Here’s one way to tell transactional email vs marketing email: have a court slap you for putting what it says is advertising or marketing content in your opt-in confirmation email. This court decision happened inside the EU, however it is also a cautionary tale for anyone in the U.S., or Canada, or really anywhere that has national email marketing laws.
Now, we’ve been saying for years that you need to be careful, and that your email confirmation messages are not the place for advertising. But for those who still want to flirt with legal danger (not to mention spam filter danger), this court decision makes clear that doing so can lead to a legal smackdown. Again, while this court case and decision was decided in Germany, if you are not in the EU and choose to ignore the handwriting on the wall you do so at your own peril.

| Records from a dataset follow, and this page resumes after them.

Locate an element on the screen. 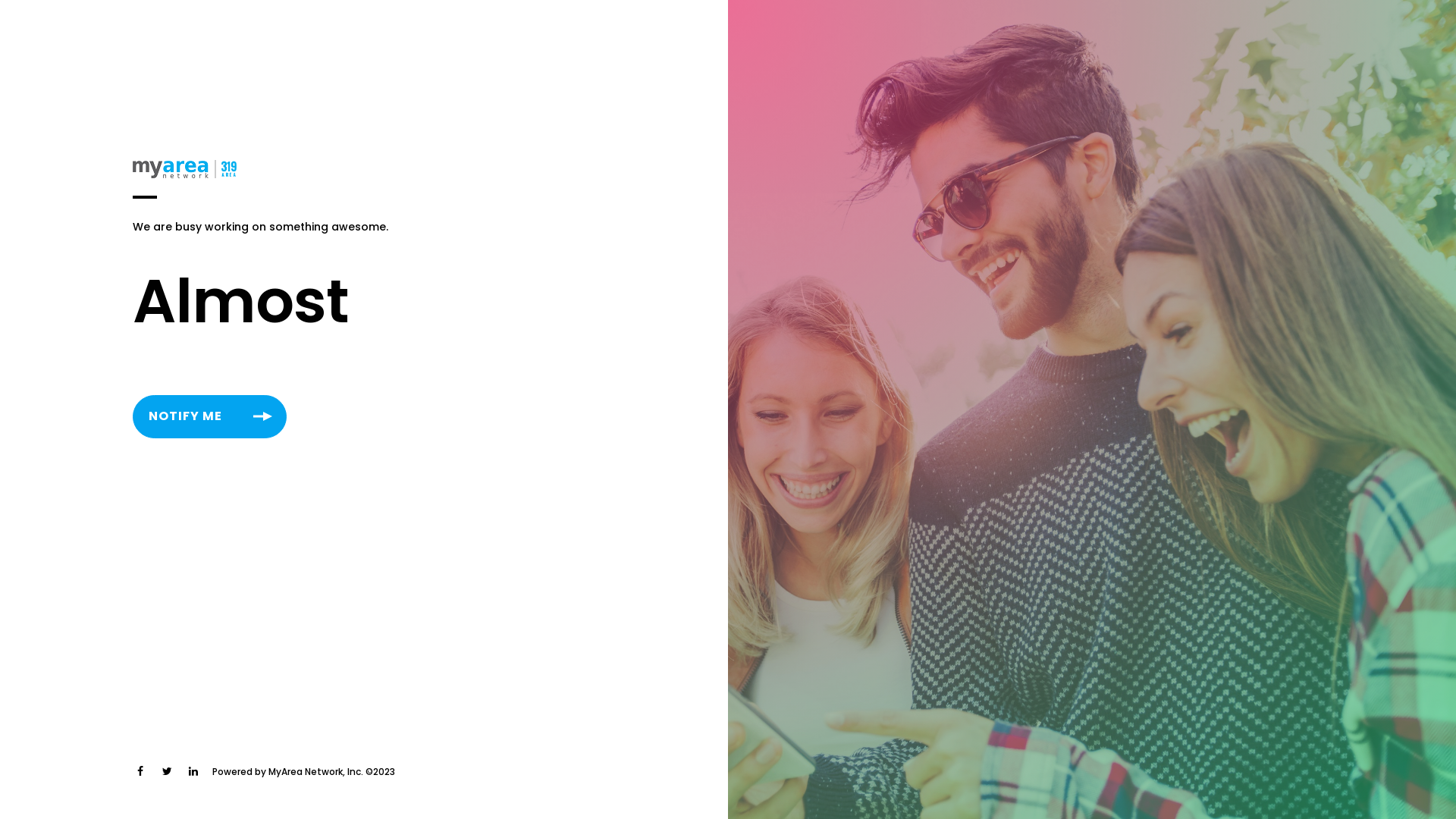  'NOTIFY ME' is located at coordinates (209, 416).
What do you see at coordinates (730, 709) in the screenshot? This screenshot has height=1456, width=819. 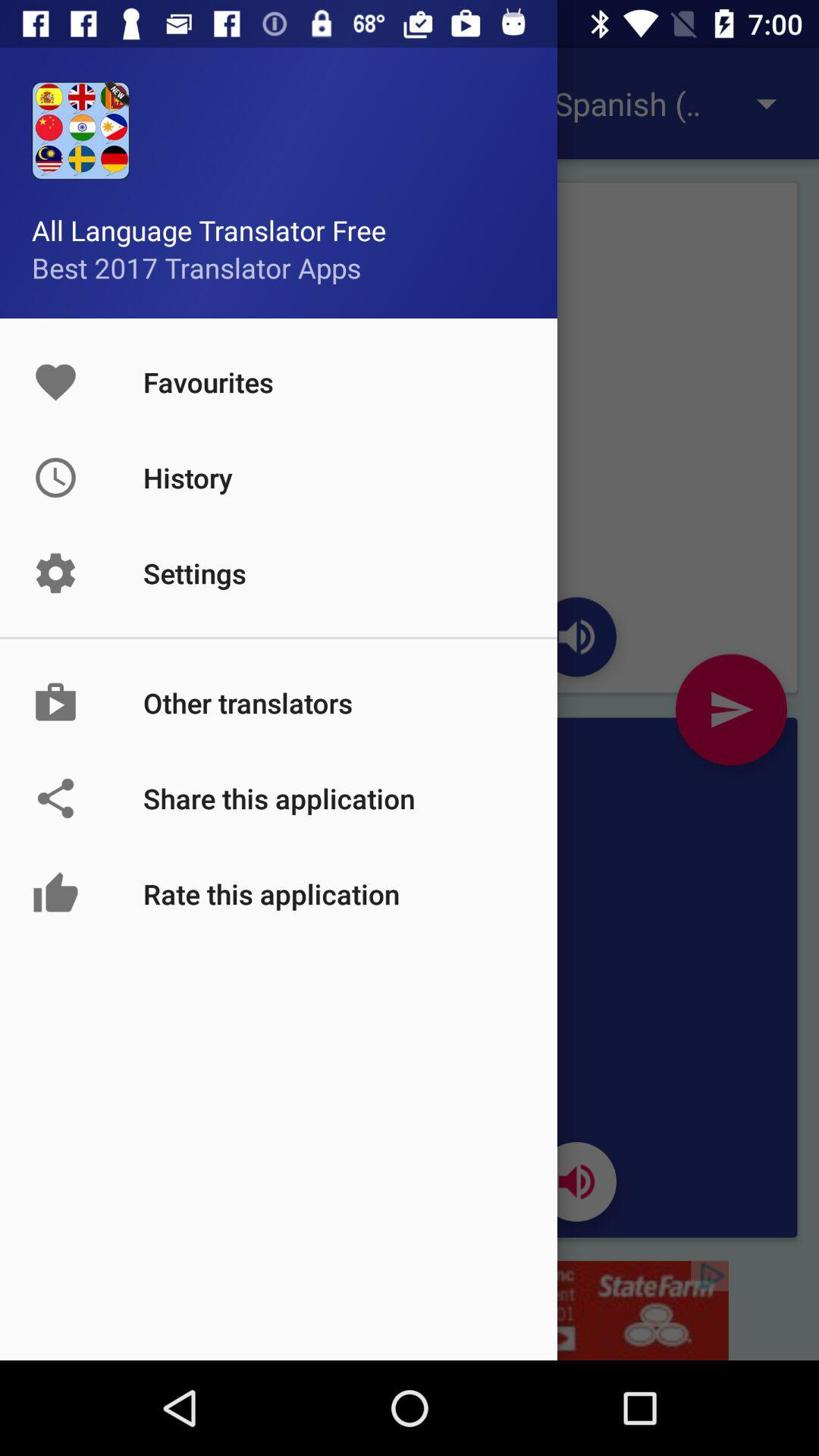 I see `the send icon` at bounding box center [730, 709].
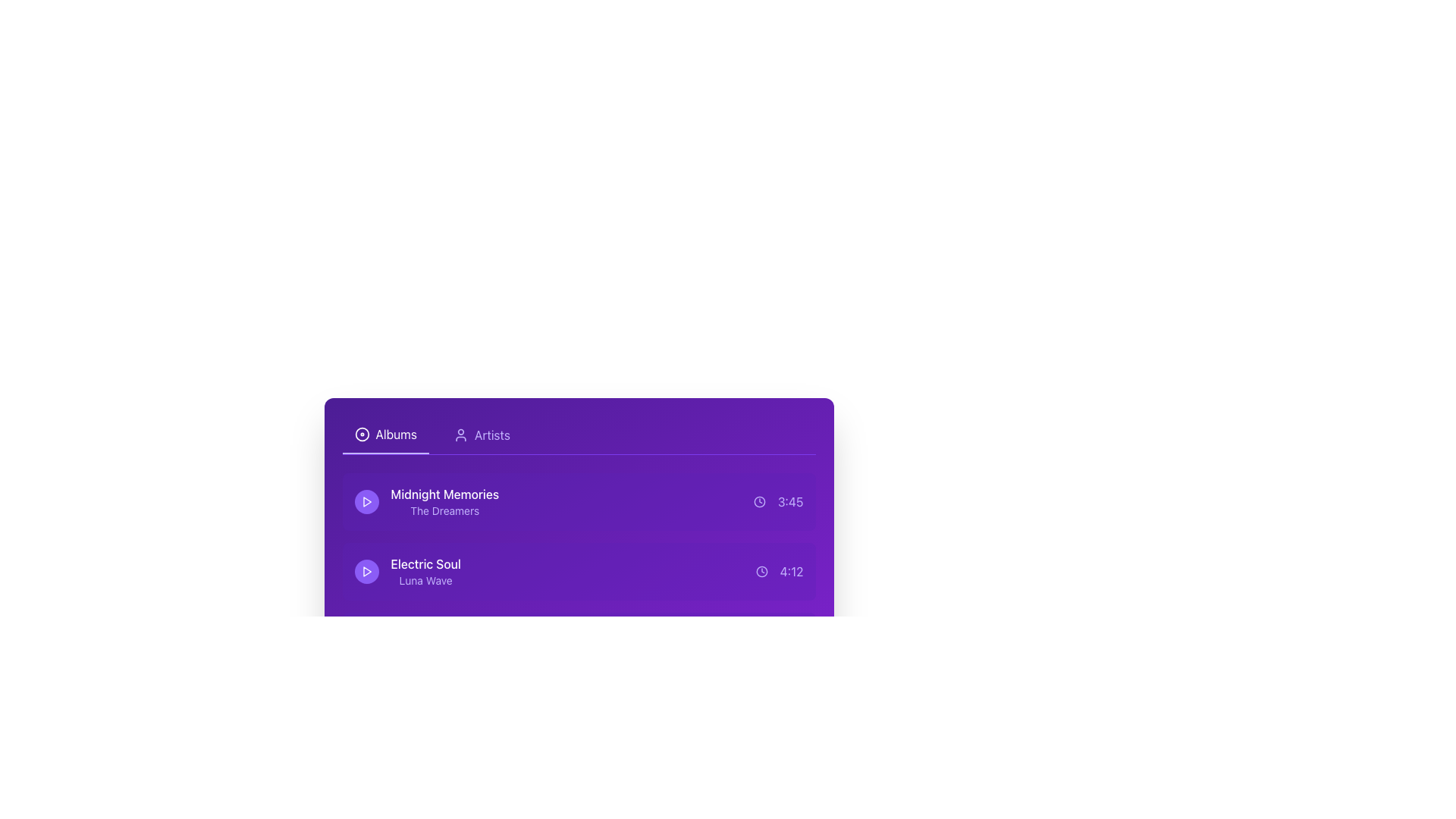 Image resolution: width=1456 pixels, height=819 pixels. What do you see at coordinates (396, 435) in the screenshot?
I see `the 'Albums' text label, which is displayed in bold white typeface on a purple background` at bounding box center [396, 435].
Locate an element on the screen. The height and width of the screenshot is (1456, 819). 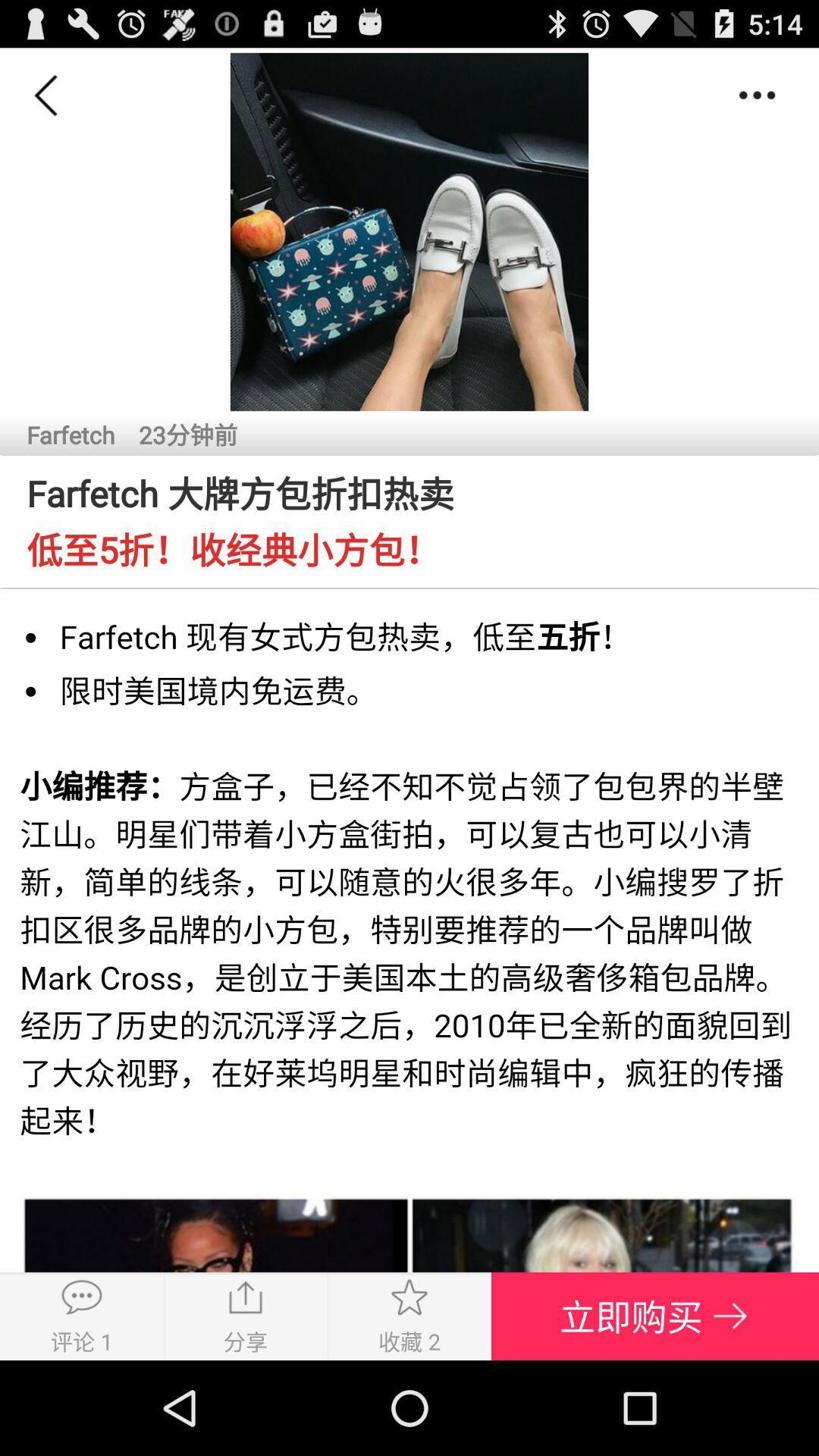
the more icon is located at coordinates (757, 101).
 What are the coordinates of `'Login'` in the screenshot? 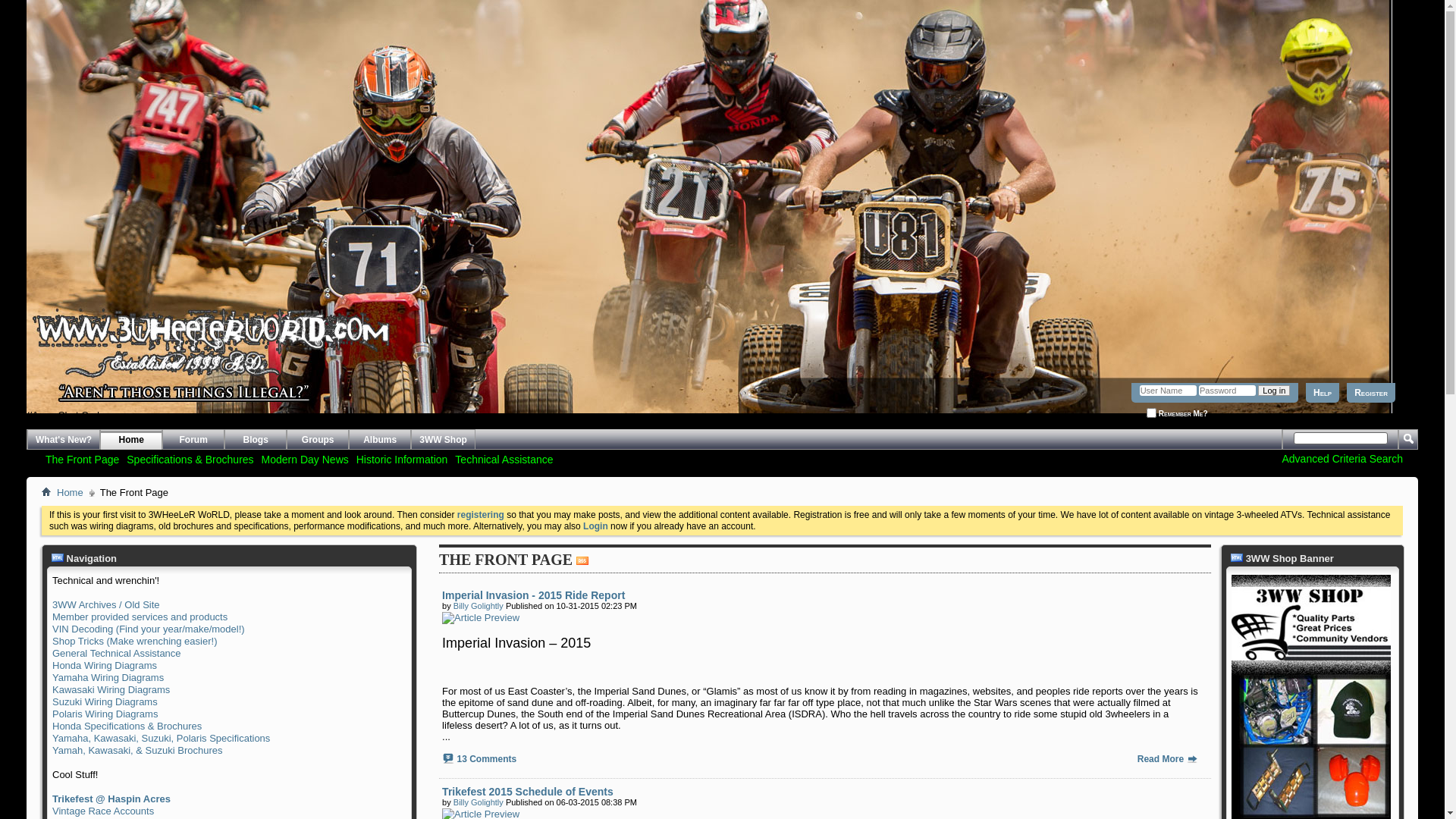 It's located at (595, 526).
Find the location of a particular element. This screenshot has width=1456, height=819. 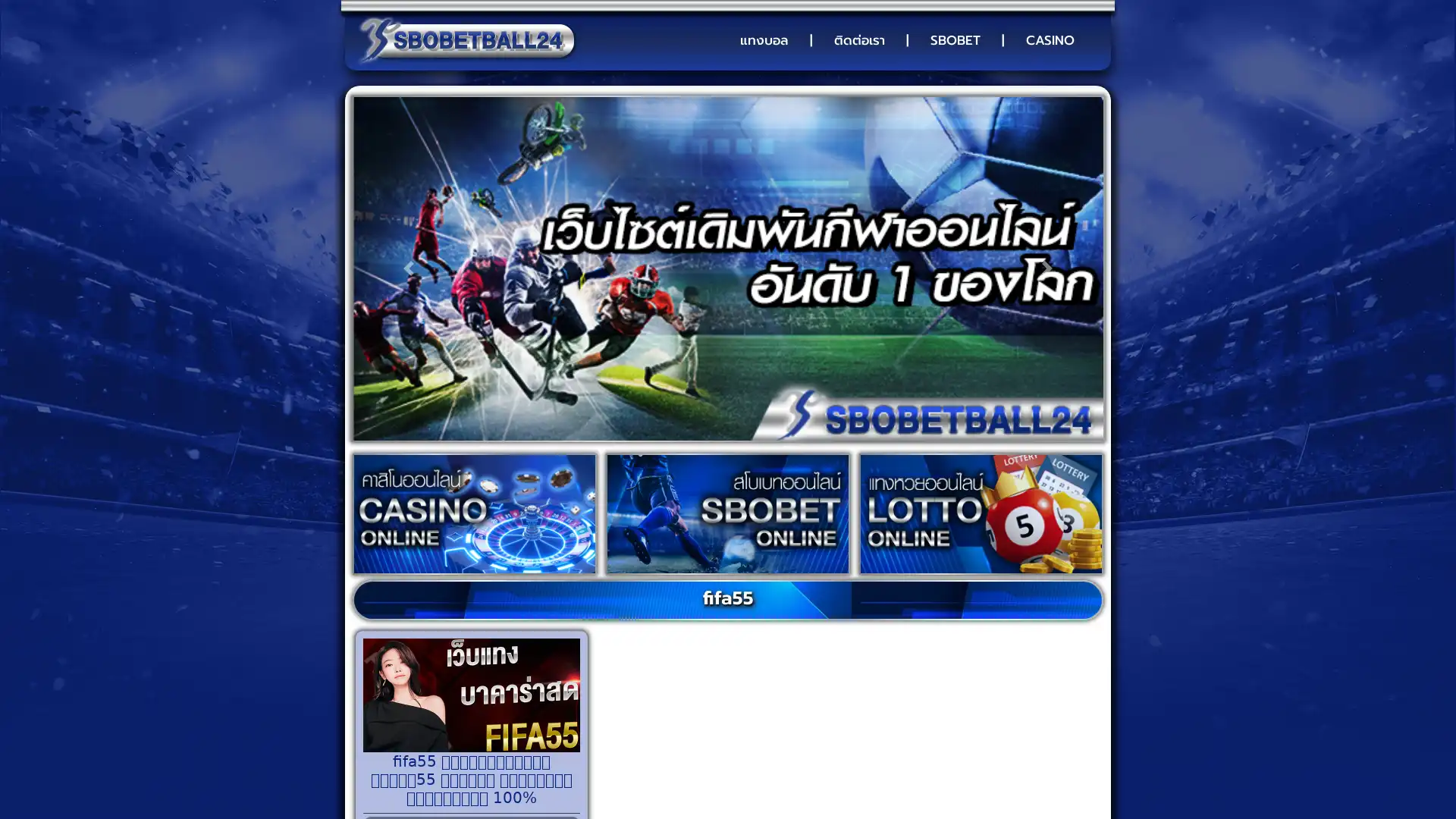

Previous is located at coordinates (408, 268).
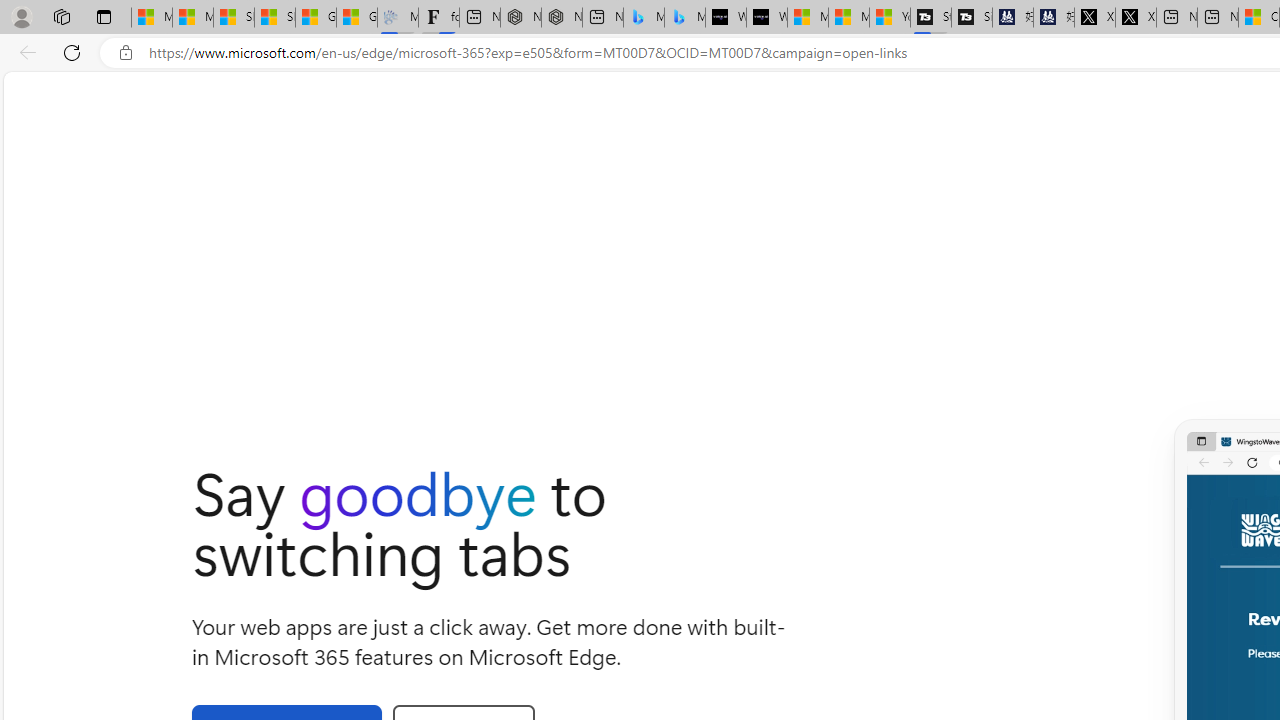  Describe the element at coordinates (684, 17) in the screenshot. I see `'Microsoft Bing Travel - Shangri-La Hotel Bangkok'` at that location.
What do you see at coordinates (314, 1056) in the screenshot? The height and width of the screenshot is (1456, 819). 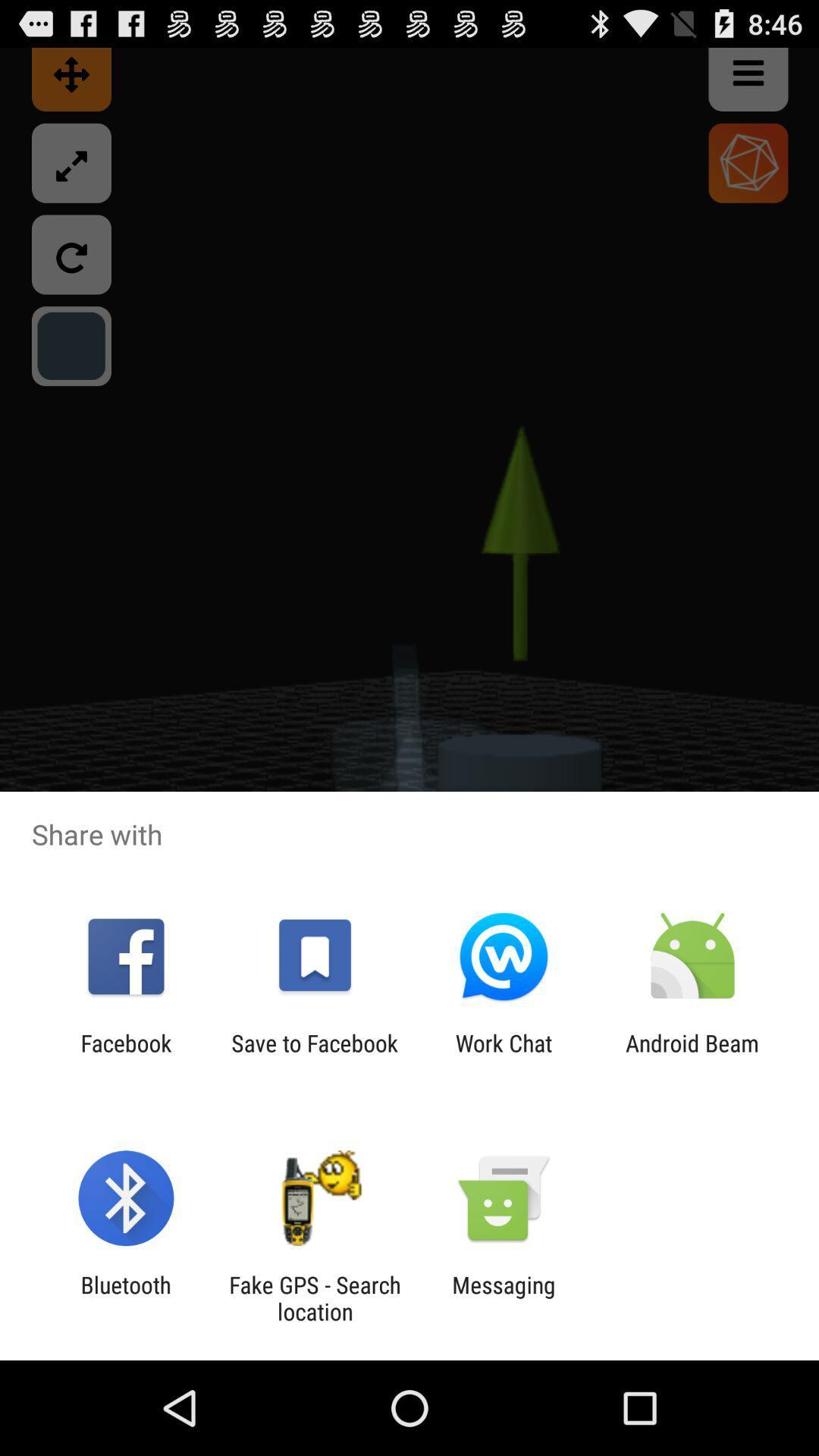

The Transactional Email vs Marketing Email Question
The court in Germany (link to the original case in German for those of you who read German) had before it this question:
Does a newsletter confirmation email sent as part of the double opt-in procedure which contains more than just a request for confirmation due to the use of the logo and the phrases “Welcome to XXX” and “Do you have any questions about the newsletter? Contact us via: in**@XX*.de” constitute advertising content?
And the court found that yes, in fact it does. The court held specifically that the logo being in the confirmation email is advertising. And that the “Welcome” message with the name of the brand is also advertising.
Said the court, “According to general usage, the term ‘advertising’ encompasses all measures taken by a company to promote the sale of its products or services. In addition to direct product-related advertising, this also includes indirect sales promotion – for example in the form of image advertising or sponsoring. Advertising is therefore, in accordance with Art. 2 letter a of Directive 2006/113/EC on misleading and comparative advertising, any statement made in the exercise of a trade, craft or freelance profession with the aim of selling goods or providing to promote services.”
The court then concludes “Measured against this broad definition of the term advertising, the disputed confirmation email has an advertising character. Its content goes beyond that of a legitimate, plain transactional email.”
The court also offered this analysis: “This advertising effect is all the greater for an addressee who comes into contact with the defendant for the first time through the confirmation e-mail, since he did not initiate the entry of his e-mail address on the defendant’s website. According to the sense and purpose of the double opt-in procedure, however, such initial contacts cannot be ruled out by the confirmation e-mail. In addition, an abusive generation of confirmation emails, which is actually permissible in itself, can only be stopped if a strict standard is applied to the permissible content of the confirmation email. If no additional advertising is allowed, there is no incentive for misuse.”
In other words, someone entered the plaintiff’s email address on a website (see? It really does happen! It could even have been a spam trap and intentionally entered), and the very first contact that the plaintiff had with the defendant was defendant’s sending the plaintiff an opt-in confirmation. And that opt-in confirmation contained advertising, transmuting what otherwise would have been a transactional email to an unpermitted promotional email.
We recommend that this is a good time to take a moment to review what is in the text of your opt-in confirmation emails, whether you are in the EU or not.